Canada does not have federal endangered species legislation at this time, but Ontario is one of six provinces that have stand-alone Endangered Species Acts (B.T. Fowler, Co-Chair, Lepidopterans and Molluscs Specialist Subcommittee, COSEWIC, pers. comm. August 2002). Ontario’s Act prohibits the willful destruction of, or interference with, a regulated endangered species or its habitat. Five species of freshwater mussels that are currently listed as endangered by COSEWIC are found only in the Province of Ontario; these species are the northern riffleshell (Epioblasma torulosa rangiana), rayed bean (Villosa fabalis), wavy-rayed lampmussel (Lampsilis fasciola), snuffbox (Epioblasma triquetra) and Mudpuppy mussel (Simpsonaias ambigua). Since Ontario has not yet proceeded with regulating any of these species under the Act (A. Dextrase, Species at Risk Section, Ontario Parks, Ontario Ministry of Natural Resources, pers. comm. November 2001), freshwater mussels currently do not benefit from this legislation.
The Federal Fisheries Act may represent the most significant legislation protecting freshwater mussels and their habitat in Canada at the present time. Fish are broadly defined under the Act to include shellfish, although the intent was to protect marine shellfish harvested for human consumption. The protection of fish and fish habitat may indirectly protect the habitat of O. subrotunda and other species of freshwater mussels. The collection of live mussels is theoretically “fishing” and would fall under the Ontario Fishery Regulations that are made under the Federal Fisheries Act. No permits have been issued for the collection of live mussels in Ontario (J. Maffei, Lake Erie Management Unit, pers. comm. May 2001). The Provincial Policy Statement under Section 3 of the Planning Act provides for protection from development and site alteration in significant portions of the habitats of threatened and endangered species. Other mechanisms for protecting mussels and their habitat in Ontario include the Ontario Lakes and Streams Improvement Act, which prohibits the impoundment or diversion of a watercourse if it would lead to siltation; and the voluntary Land Stewardship II program of the Ontario Ministry of Agriculture, Food, and Rural Affairs, which is designed to reduce erosion on agricultural lands. Stream-side development in Ontario is managed through flood plain regulations enforced by local Conservation Authorities. In the East Sydenham River, where three live O. subrotunda have been found in recent years, 85% of the land is privately owned and in agricultural use (Staton et al. 2002).

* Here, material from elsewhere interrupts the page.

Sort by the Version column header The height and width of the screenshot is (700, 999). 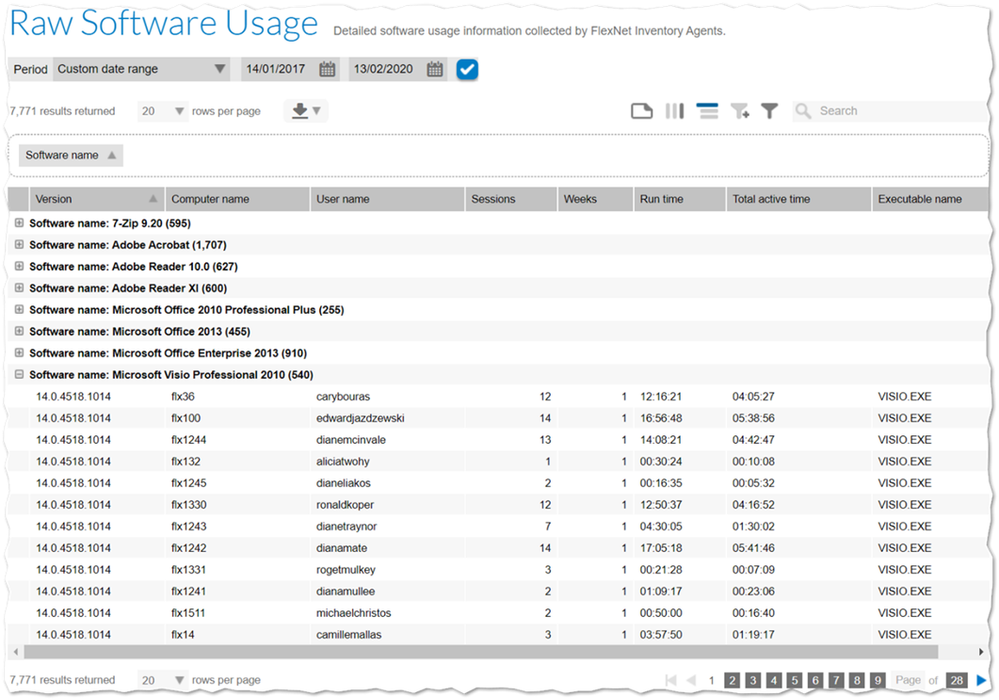[x=96, y=198]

The only significant population of O. subrotunda left in Canada is located in the waters of the St. Clair delta, within the territory of the Walpole Island First Nation. The shoreline consists of natural marshland, and is completely undeveloped. Special permission from the band council is required in order to access the area, so it is largely undisturbed. The Walpole Island First Nation is committed to preserving their natural heritage, and have adopted the following philosophy statement (in part) concerning the environment: “To preserve, enhance and maintain a mutual respect and to continue our beneficial dependency upon the environment, we shall endeavor to co-exist with Mother Nature and protect this relationship” (C. Jacobs, Walpole Island Heritage Centre, pers. comm. Oct. 2001). The Walpole Island Heritage Centre is aware of the presence of O. subrotunda within their territory, and of the national significance of the population.